А искусность в действии — тихий ответ всякому, кто решил, что ради йоги надо уйти из мира: бросить работу, оставить семью, сесть в пещере лицом к стене. Не уйти. Йога, говорит эта строка, не в том, чтобы сложить руки, а в том, чтобы делать своё дело чисто. Ты не бросаешь ни стол, ни разговор, ни человека, за которого отвечаешь. Ты остаёшься во всём этом, но перестаёшь дёргаться за исход. Действовать иначе, стоя в самой гуще, посреди поля, между двух армий, вот куда это ведёт, а не прочь от людей.
Что же значит это «отпусти плод»? Волна не в самом поступке, а в хватке за его плод, в «а что мне за это будет», в «а вдруг выйдет не так, как я хочу». Это та же вторая ладонь: одна ладонь усилие, возвращает внимание туда, где держала, другая раскрывается и не тянет к себе. Только здесь отпускают не вещь, а исход.

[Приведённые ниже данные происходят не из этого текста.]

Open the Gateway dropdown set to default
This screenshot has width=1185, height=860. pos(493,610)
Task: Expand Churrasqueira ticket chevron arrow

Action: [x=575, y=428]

Так отвечает один текст. Теперь второй.
А Патанджали, сложивший короткие строки о том же беспокойном уме, начинает свой путь совсем иначе. Самое первое, чего он требует от идущего, ещё раньше позы, дыхания и единой минуты сосредоточения, это узда. Яма, обуздание в том, как ты обращаешься с другими. И раньше всех прочих узд он ставит ахимсу, невредительство: не вреди ничему живому.
Первая из пяти узд — невредительство. — Йога-сутры, 2.30
Узда не «мораль» и не «заповеди». Она не грозит карой и не делит людей на чистых и грешных. Патанджали кладёт узду прежде всего прочего не потому, что боится, будто ты дурён. Причина куда проще: без неё нечего сажать на подушку, ту, на которой садятся в тишине с закрытыми глазами. Ум, который вечером садишься утишить, тот же самый, что днём солгал, чтобы не объясняться. Поведение — не вежливое предисловие к практике. Это её почва. Нельзя усадить в тишину ум, который весь день сам и будоражишь поступками.
И вот они стоят рядом, два текста под одним именем. Один, прямо на поле боя, в миг наивысшей растерянности, советует человеку убивать. Другой открывает весь путь словами «не вреди никому живому». Оба зовутся йогой. И это имя не снимается ни с того, ни с другого.
Это не два случайных голоса, которые легко развести по углам, сказав, что один поглубже, другой попроще. Оба стоят у самого корня: Гиту веками читают наизусть, к строкам Патанджали веками пишут толкования, к обоим идут за тем, как жить. Кто любит йогу, любит их, не выбирая, и живёт с этим разладом, а не замазывает его гладкой фразой, будто на самом деле они об одном.
Само поле боя противится удобной мысли, будто все тексты йоги учат одной кроткой этике.
На чьей же стороне вставать?
Тут ты вправе спросить прямо: так на чьей же стороне вставать самому? Кого назначить правым?
Никого. И это не увёртка, а самая суть дела. «Как поступить?» — не решённая когда-то задача, которую наследуешь готовой, с ответом на обороте. Это живой вопрос, внутри которого ты стоишь, как стоял на середине поля Арджуна. И ровно поэтому у Патанджали поступок идёт первым: не поза, не дыхание, а он.